Home office abriu portas para consultoria de RH
Como uma empresa que depende da seleção de candidatos a emprego sobreviveria num momento em que as vagas de trabalho estão fechando e é desaconselhável manter contato pessoal em entrevistas? A resposta para a Desenvolver RH Consultoria em Gestão de Pessoas, com sede no Desvio Rizzo, surgiu por meio do home office. O fechamento temporário da sede física permitiu a abertura de outras possibilidades, mesmo na crise.
— A primeira coisa que se pensou: se abrir, colocava tanto pessoas que viriam aqui como quem trabalha em risco. Decidimos tomar a decisão independentemente das autoridades e fechamos. Não tem data para voltar e o resultado está até melhor — pondera Lisandra Galvão, sócia de Michele Rosa no pequeno negócio.
As entrevistas com candidatos a emprego são realizadas por videochamadas e não há risco de alguém faltar ao compromisso, o que era comum em dias de chuva, por exemplo. Ao mesmo tempo, Michele e Lisandra conseguem desempenhar outras atividades como palestras sem sair de casa. Uma vantagem foi a redução de despesas e o encurtamento de distâncias. Lisandra diz que, para atender um cliente em outra cidade, haveria o gasto com combustível. Hoje, isso não é necessário, e o próprio contratante acaba sendo beneficiado porque o custo é menor. Outro reflexo foi a aproximação com outras regiões. Quando o pensamento ainda era calcado nos contatos presenciais, ficava complicado prospectar novos negócios em regiões distantes.
— Abriu portas com a Região Metropolitana, no online não tem fronteiras, tem clientes de lá com interesse de agendar reunião. Isso é ótimo. Diminuiu o faturamento, é claro, recrutamento e seleção não está dando, então faz treinamento, coaching, palestra.
Outra facilidade que demandava tempo e processos burocráticos é a chance de poder ouvir um chefe de produção lá no meio da fábrica para que ele defina o perfil de colaborador que necessita.
— Ele pode indicar lá da fábrica qual é o perfil que precisa. Antes, teríamos de ir lá ou ele vir aqui. Percebe a diferença?

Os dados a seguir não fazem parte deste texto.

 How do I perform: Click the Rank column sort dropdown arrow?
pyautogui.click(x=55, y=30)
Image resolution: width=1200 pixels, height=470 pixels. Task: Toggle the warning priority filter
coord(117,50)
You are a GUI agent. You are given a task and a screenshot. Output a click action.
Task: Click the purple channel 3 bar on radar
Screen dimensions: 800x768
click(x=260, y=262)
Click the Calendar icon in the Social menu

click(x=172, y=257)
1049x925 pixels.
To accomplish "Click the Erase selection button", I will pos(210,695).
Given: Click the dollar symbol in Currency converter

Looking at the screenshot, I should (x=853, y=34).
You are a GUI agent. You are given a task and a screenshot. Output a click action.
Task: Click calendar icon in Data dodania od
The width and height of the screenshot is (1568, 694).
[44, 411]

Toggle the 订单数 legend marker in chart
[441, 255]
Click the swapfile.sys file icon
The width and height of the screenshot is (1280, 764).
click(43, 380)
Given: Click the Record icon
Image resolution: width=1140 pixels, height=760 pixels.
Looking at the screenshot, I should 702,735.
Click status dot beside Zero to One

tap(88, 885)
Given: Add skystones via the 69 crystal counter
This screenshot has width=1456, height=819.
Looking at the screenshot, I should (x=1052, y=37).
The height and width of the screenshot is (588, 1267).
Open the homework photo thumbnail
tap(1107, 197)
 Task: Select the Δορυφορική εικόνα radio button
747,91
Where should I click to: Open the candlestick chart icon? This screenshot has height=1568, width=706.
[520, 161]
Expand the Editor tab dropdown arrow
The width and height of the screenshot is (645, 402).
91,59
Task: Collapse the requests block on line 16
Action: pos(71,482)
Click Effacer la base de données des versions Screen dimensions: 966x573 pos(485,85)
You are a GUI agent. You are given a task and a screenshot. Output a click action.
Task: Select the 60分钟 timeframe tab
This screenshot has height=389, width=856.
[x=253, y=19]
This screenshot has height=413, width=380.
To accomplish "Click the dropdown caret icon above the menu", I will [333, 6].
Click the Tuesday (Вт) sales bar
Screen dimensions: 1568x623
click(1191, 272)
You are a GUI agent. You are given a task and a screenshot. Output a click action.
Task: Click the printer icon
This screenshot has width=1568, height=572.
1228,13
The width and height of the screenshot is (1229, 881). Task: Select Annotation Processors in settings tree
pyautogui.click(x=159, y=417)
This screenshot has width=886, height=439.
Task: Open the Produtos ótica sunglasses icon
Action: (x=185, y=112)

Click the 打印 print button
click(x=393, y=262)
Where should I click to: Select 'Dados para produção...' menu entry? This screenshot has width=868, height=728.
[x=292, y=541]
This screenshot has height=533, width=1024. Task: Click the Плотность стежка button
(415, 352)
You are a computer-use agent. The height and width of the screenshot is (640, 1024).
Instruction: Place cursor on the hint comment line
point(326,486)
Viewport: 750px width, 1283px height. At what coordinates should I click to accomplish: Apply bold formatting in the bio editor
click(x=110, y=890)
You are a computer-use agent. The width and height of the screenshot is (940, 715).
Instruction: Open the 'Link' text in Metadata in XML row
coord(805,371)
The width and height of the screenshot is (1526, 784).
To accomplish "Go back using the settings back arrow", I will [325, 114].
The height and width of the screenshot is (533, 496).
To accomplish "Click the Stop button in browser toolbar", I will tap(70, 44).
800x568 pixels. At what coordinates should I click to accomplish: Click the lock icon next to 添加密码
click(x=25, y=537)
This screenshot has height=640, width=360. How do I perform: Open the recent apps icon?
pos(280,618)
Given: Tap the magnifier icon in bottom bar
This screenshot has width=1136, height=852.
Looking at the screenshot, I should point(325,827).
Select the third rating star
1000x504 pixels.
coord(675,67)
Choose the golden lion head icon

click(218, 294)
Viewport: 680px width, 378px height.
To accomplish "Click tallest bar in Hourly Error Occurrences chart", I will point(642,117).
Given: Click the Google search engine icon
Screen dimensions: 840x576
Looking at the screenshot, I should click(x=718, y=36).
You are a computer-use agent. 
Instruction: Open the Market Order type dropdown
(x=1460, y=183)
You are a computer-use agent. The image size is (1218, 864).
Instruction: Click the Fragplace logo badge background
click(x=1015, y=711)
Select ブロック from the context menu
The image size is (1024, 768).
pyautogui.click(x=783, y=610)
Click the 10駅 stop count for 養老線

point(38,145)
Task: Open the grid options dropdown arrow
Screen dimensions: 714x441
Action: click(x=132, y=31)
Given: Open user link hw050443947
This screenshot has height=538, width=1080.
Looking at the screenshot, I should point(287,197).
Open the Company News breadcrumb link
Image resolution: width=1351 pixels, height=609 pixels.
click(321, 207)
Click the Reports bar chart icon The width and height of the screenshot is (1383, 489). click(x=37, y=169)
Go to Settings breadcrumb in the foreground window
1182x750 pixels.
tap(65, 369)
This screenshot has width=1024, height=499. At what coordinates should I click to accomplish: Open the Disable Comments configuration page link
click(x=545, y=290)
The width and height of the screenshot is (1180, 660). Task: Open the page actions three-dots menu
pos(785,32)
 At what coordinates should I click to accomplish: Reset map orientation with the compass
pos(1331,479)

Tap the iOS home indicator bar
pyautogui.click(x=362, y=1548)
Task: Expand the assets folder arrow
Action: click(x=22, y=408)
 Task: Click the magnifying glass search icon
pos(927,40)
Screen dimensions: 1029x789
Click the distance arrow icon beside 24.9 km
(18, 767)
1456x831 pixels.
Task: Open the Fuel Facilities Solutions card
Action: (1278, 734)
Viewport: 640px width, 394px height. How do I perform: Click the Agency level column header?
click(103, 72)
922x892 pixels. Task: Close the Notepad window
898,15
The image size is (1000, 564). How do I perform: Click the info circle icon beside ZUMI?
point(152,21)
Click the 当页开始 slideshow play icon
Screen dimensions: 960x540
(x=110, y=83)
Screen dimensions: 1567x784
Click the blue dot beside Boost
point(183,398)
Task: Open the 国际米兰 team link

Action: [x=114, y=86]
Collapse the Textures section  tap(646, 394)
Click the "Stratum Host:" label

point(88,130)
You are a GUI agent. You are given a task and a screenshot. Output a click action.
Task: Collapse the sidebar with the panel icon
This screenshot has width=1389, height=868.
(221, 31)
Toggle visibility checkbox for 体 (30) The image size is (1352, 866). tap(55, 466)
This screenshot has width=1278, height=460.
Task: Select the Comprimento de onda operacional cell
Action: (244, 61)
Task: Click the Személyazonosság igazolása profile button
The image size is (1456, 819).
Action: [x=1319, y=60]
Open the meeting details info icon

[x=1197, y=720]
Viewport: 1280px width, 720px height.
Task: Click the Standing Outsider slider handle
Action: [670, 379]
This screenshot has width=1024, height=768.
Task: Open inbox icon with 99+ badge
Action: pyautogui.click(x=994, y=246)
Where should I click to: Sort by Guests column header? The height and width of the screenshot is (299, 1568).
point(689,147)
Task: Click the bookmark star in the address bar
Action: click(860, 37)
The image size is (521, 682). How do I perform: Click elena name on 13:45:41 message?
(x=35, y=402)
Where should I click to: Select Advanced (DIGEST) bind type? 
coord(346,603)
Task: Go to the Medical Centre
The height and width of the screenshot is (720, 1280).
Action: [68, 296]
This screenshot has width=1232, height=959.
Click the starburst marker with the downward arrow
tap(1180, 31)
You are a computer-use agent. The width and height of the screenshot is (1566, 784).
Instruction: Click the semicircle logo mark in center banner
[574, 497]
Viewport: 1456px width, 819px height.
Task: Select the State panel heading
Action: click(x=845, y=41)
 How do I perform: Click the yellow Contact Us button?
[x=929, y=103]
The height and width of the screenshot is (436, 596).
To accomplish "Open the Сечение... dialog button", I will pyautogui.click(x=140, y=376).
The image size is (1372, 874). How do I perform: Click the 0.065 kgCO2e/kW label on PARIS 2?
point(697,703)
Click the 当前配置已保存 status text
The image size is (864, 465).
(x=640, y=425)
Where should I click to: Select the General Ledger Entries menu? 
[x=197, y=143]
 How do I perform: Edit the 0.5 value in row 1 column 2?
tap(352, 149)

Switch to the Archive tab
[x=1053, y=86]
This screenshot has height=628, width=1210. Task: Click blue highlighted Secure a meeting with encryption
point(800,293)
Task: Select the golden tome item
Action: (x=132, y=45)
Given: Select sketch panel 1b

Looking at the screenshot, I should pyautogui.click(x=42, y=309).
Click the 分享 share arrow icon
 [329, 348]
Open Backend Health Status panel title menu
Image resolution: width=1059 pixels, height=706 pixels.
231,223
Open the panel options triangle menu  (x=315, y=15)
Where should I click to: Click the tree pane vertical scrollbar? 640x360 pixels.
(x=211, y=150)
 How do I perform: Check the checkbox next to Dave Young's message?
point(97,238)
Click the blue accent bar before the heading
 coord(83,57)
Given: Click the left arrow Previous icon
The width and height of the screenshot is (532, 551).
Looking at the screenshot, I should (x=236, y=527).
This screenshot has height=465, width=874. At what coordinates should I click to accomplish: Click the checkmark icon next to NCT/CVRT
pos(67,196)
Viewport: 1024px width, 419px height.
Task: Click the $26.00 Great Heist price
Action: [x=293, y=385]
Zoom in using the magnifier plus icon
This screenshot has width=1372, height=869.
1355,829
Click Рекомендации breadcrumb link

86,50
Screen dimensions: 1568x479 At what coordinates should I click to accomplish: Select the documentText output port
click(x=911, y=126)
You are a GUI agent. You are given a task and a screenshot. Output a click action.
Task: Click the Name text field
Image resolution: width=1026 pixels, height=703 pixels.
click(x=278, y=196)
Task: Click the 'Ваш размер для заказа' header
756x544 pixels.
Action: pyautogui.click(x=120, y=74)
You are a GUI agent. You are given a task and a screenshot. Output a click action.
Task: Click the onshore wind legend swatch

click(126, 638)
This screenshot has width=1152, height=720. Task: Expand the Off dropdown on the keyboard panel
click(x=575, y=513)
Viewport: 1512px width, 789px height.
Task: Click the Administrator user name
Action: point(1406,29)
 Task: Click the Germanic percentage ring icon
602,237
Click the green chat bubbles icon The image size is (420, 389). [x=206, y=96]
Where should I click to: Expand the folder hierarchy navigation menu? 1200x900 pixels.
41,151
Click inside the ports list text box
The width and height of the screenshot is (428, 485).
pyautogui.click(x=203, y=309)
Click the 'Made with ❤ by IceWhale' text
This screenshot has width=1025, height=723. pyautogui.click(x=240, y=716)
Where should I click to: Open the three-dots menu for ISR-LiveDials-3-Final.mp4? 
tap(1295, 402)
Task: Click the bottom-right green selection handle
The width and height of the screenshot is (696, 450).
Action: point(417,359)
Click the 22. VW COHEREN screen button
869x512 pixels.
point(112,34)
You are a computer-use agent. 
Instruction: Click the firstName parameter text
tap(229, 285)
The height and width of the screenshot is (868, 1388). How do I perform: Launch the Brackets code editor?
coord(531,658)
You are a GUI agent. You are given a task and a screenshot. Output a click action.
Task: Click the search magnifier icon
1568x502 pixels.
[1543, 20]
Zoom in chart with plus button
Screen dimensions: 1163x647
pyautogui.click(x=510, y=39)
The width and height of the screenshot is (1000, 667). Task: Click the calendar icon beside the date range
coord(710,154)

Lisandra diz que o formato será mantido até quando as empresas aceitarem.
— Em alguns momentos tem que ter o presencial. Mas humanizou as relações. Tenho uma filha de seis anos e atendia um cliente, por videochamada, que tinha sua filha de dois anos. Minha filha acordou, tive que pedir um minuto para atender. Dali a pouco, foi a vez da filha dele e ele teve que pedir a licença.
PESQUISA
2 em cada 5
43% das pequenas e médias empresas no Brasil tiveram que adotar novas tecnologias para trabalhar remotamente
1 em cada 4
25% dos pequenos negócios planejam comprar ou instalar novas ferramentas para otimizar o trabalho por esse meio.
1 em cada 2
54% dos que experimentam agora o home office pretendem seguir combinando a modalidade com a ida ao escritório após o fim da pandemia.
1 em cada 3
33% afirmam querer mudar para um regime completamente remoto.
1 em cada 2
55% dos trabalhadores de pequenos negócios hoje em regime de home office não costumavam trabalhar em casa antes da pandemia.
* No levantamento, o Capterra dizer ter ouvido 481 trabalhadores de todas as regiões do país entre os dias 3 e 4 de abril.